_What is required_
Output the entire listing that follows verbatim.

_Listed records_
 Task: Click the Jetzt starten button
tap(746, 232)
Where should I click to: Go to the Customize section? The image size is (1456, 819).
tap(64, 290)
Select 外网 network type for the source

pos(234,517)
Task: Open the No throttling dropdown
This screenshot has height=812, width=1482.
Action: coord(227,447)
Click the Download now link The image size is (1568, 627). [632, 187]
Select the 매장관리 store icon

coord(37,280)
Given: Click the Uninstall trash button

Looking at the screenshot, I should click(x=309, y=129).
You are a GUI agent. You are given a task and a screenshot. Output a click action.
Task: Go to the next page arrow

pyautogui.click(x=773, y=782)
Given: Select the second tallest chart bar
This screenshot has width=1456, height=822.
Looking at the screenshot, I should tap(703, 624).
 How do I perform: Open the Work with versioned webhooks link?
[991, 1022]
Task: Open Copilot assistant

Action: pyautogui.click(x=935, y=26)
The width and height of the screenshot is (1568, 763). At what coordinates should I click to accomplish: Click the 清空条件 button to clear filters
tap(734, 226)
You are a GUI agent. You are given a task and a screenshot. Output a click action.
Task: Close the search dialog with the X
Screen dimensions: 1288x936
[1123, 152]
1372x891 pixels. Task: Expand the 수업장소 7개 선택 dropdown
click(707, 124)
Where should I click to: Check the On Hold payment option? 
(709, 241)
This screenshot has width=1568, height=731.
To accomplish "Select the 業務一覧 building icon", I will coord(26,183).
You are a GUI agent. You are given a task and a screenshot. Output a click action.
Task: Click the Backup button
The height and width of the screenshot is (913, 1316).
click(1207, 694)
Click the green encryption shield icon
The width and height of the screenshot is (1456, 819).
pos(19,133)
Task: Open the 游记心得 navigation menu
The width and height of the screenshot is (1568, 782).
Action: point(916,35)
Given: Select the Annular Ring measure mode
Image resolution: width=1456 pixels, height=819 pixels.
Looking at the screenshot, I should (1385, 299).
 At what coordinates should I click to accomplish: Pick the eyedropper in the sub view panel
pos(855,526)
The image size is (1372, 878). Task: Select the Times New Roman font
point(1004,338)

_Result for this exercise_
 Task: Click the Jetzt starten button
tap(746, 232)
Where should I click to: Go to the Customize section? The image size is (1456, 819).
tap(64, 290)
Select 外网 network type for the source

pos(234,517)
Task: Open the No throttling dropdown
This screenshot has height=812, width=1482.
Action: coord(227,447)
Click the Download now link The image size is (1568, 627). [632, 187]
Select the 매장관리 store icon

coord(37,280)
Given: Click the Uninstall trash button

Looking at the screenshot, I should click(x=309, y=129).
You are a GUI agent. You are given a task and a screenshot. Output a click action.
Task: Go to the next page arrow

pyautogui.click(x=773, y=782)
Given: Select the second tallest chart bar
This screenshot has width=1456, height=822.
Looking at the screenshot, I should tap(703, 624).
 How do I perform: Open the Work with versioned webhooks link?
[991, 1022]
Task: Open Copilot assistant

Action: pyautogui.click(x=935, y=26)
The width and height of the screenshot is (1568, 763). At what coordinates should I click to accomplish: Click the 清空条件 button to clear filters
tap(734, 226)
You are a GUI agent. You are given a task and a screenshot. Output a click action.
Task: Close the search dialog with the X
Screen dimensions: 1288x936
[1123, 152]
1372x891 pixels. Task: Expand the 수업장소 7개 선택 dropdown
click(707, 124)
Where should I click to: Check the On Hold payment option? 
(709, 241)
This screenshot has width=1568, height=731.
To accomplish "Select the 業務一覧 building icon", I will coord(26,183).
You are a GUI agent. You are given a task and a screenshot. Output a click action.
Task: Click the Backup button
The height and width of the screenshot is (913, 1316).
click(1207, 694)
Click the green encryption shield icon
The width and height of the screenshot is (1456, 819).
pos(19,133)
Task: Open the 游记心得 navigation menu
The width and height of the screenshot is (1568, 782).
Action: point(916,35)
Given: Select the Annular Ring measure mode
Image resolution: width=1456 pixels, height=819 pixels.
Looking at the screenshot, I should (1385, 299).
 At what coordinates should I click to accomplish: Pick the eyedropper in the sub view panel
pos(855,526)
The image size is (1372, 878). Task: Select the Times New Roman font
point(1004,338)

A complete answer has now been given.